NINETEEN - KABUR ?

saat ini Livia pergi berbelanja di sebuah mall terbesar di kota, Livia menghabiskan banyak uang dari Zen, dia membeli banyak baju bermerk, sepatu mahal dan tas yang mahal, dia ingin membalas perbuatan Zen padany, dia ingin bertingkah jahat pada pria itu, menghamburkan uangnya adalah salah satu melepas penatnya karena bisa keluar dari sana.

Livia memberi maaf pada Zen asalkan dia di perbolehkan berbelanja di luar.

"Robin, apa kau mau roti isi? isian apa yang kau mau, kita bisa makan bersama disini" tawar Livia pada Robin yang sedang mententeng banyak belanjaannya, saat ini mereka sedang berada di toko roti yang berada di dalam mall tersebut.
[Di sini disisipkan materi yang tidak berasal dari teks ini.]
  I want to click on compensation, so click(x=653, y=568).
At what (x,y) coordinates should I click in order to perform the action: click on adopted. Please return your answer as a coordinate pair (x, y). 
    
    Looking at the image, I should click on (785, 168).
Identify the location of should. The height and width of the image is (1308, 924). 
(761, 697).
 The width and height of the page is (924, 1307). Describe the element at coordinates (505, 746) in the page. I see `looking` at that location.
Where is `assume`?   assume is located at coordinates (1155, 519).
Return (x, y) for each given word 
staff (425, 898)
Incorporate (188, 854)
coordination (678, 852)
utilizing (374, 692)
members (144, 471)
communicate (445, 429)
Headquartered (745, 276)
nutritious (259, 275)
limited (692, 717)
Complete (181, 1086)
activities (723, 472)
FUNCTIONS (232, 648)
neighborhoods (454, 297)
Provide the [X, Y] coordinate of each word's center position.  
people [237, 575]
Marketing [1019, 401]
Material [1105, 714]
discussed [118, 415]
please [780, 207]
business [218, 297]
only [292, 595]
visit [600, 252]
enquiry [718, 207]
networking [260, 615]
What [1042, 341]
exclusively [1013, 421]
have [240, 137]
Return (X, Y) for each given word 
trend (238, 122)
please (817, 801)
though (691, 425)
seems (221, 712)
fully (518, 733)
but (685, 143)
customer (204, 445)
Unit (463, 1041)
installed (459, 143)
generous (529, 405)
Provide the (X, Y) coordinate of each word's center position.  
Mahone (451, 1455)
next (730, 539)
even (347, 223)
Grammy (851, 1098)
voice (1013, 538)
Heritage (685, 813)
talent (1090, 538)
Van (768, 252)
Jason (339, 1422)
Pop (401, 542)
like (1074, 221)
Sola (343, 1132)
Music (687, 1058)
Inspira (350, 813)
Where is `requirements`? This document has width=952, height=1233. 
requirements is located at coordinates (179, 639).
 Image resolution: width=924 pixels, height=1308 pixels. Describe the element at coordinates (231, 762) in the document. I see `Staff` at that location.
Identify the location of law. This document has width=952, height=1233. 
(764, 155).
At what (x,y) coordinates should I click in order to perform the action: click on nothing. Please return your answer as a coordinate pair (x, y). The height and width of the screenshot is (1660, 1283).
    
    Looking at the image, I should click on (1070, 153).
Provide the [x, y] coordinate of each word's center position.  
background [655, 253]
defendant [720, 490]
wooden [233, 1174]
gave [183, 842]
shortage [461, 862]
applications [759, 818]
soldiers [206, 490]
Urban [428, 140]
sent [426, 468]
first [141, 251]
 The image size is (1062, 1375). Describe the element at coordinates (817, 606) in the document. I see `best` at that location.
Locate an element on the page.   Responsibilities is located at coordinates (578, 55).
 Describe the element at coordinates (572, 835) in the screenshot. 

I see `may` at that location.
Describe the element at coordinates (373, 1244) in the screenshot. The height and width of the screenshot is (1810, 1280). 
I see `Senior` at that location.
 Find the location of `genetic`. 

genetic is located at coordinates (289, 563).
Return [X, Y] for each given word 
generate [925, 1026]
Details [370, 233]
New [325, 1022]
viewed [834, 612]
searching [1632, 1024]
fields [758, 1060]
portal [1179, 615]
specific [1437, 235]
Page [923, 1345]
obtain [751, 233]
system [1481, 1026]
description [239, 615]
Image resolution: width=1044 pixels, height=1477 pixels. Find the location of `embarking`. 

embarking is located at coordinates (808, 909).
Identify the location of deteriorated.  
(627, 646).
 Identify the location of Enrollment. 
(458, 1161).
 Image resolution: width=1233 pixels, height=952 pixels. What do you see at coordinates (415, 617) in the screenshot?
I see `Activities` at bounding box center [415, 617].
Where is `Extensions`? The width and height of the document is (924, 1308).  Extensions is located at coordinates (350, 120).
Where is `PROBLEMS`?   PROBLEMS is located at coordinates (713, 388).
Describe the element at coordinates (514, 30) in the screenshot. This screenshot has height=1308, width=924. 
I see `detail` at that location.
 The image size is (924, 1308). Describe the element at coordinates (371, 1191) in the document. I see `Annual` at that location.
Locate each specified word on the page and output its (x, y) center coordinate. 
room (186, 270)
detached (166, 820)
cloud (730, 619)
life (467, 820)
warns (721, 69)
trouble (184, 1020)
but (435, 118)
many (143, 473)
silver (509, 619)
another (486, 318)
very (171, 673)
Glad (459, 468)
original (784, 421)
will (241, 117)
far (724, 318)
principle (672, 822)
"tidak nona, nona saja yang makan, trimakasih" tolak Robin dengan halus menghargai kebaikan majikannya, lalu meletakkan semua belanjaan itu ke sofa panjang di sebelah Livia.

"baiklah kalau begitu, aku akan memberikanmu kopi" kata Livia keras kepala.

tak lama kemudian terlihat wanita gemuk masuk di toko itu, memakai jaket tebal musim salju, padahal saat itu musim panas, dengan topi hitam kacamata hitam dan masker. Robin mengamatinya seperti ada yang aneh, dia berjaga-jaga untuk keamanan Livia.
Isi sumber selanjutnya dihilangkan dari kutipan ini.